___ Text section

The time-course of plasma concentrations (fmole antibody/µL plasma) for [125I] galcanezumab and [125I] control IgG4. It should be noted that the plasma concentrations at 72 hours and 168 hours are consistent with the mean serum level of 21,300 pg/µL (95% CI: 18,000–24,500 pg/µL) for an active dose in the rat to inhibit capsaicin-induced blood flow measured with laser doppler imaging (21).
Tissue levels and time-course of [125I] galcanezumab and [125I] control IgG4
The time-course of the levels of the antibodies in different tissues paralleled that seen in plasma (Figure 2). Tissue levels of [125I] galcanezumab were elevated at 24 hours and reached a peak concentration at 72 hours. They remained elevated 168 hours after injection of the antibodies. The highest concentrations were observed in plasma, spleen, dura, and TG at each time point, whereas the lowest concentrations were observed in brain tissue, spinal cord, and CSF (Figure 2). There were no significant differences in the tissue levels and in the time-course of distribution between [125I] galcanezumab and [125I] control IgG4.
The distribution of [125I] galcanezumab and [125I] control IgG4 in different tissues at 24, 72, and 168 hours.

______
___ The data

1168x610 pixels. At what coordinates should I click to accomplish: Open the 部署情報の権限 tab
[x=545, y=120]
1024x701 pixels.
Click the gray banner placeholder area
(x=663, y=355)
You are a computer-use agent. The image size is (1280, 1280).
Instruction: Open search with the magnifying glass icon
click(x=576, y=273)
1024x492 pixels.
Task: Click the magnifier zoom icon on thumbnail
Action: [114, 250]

______

- _Work instruction 1_: From the galcanezumab text, write out the passage from "Tissue levels and time-course" up to and including "and 168 hours.".
- _Work instruction 2_: According to the galcanezumab text, at what time point did tissue levels of [125I] galcanezumab reach their peak concentration?
- _Work instruction 3_:
Decide whether each statement agrees with the galcanezumab text. Answer yes or no and quote the words that decide it.
(a) The lowest concentrations were found in brain tissue, spinal cord, and CSF.
(b) Tissue levels of [125I] galcanezumab differed significantly from those of [125I] control IgG4.
(c) Tissue levels had fallen back from their elevated state by 168 hours after injection.
The listing has no connection to the text about galcanezumab distribution.

- _Reply 1_:
Tissue levels and time-course of [125I] galcanezumab and [125I] control IgG4
The time-course of the levels of the antibodies in different tissues paralleled that seen in plasma (Figure 2). Tissue levels of [125I] galcanezumab were elevated at 24 hours and reached a peak concentration at 72 hours. They remained elevated 168 hours after injection of the antibodies. The highest concentrations were observed in plasma, spleen, dura, and TG at each time point, whereas the lowest concentrations were observed in brain tissue, spinal cord, and CSF (Figure 2). There were no significant differences in the tissue levels and in the time-course of distribution between [125I] galcanezumab and [125I] control IgG4.
The distribution of [125I] galcanezumab and [125I] control IgG4 in different tissues at 24, 72, and 168 hours.

- _Reply 2_: At 72 hours.

- _Reply 3_:
(a) Yes: "the lowest concentrations were observed in brain tissue, spinal cord, and CSF"
(b) No: "There were no significant differences in the tissue levels and in the time-course of distribution between [125I] galcanezumab and [125I] control IgG4."
(c) No: "They remained elevated 168 hours after injection of the antibodies."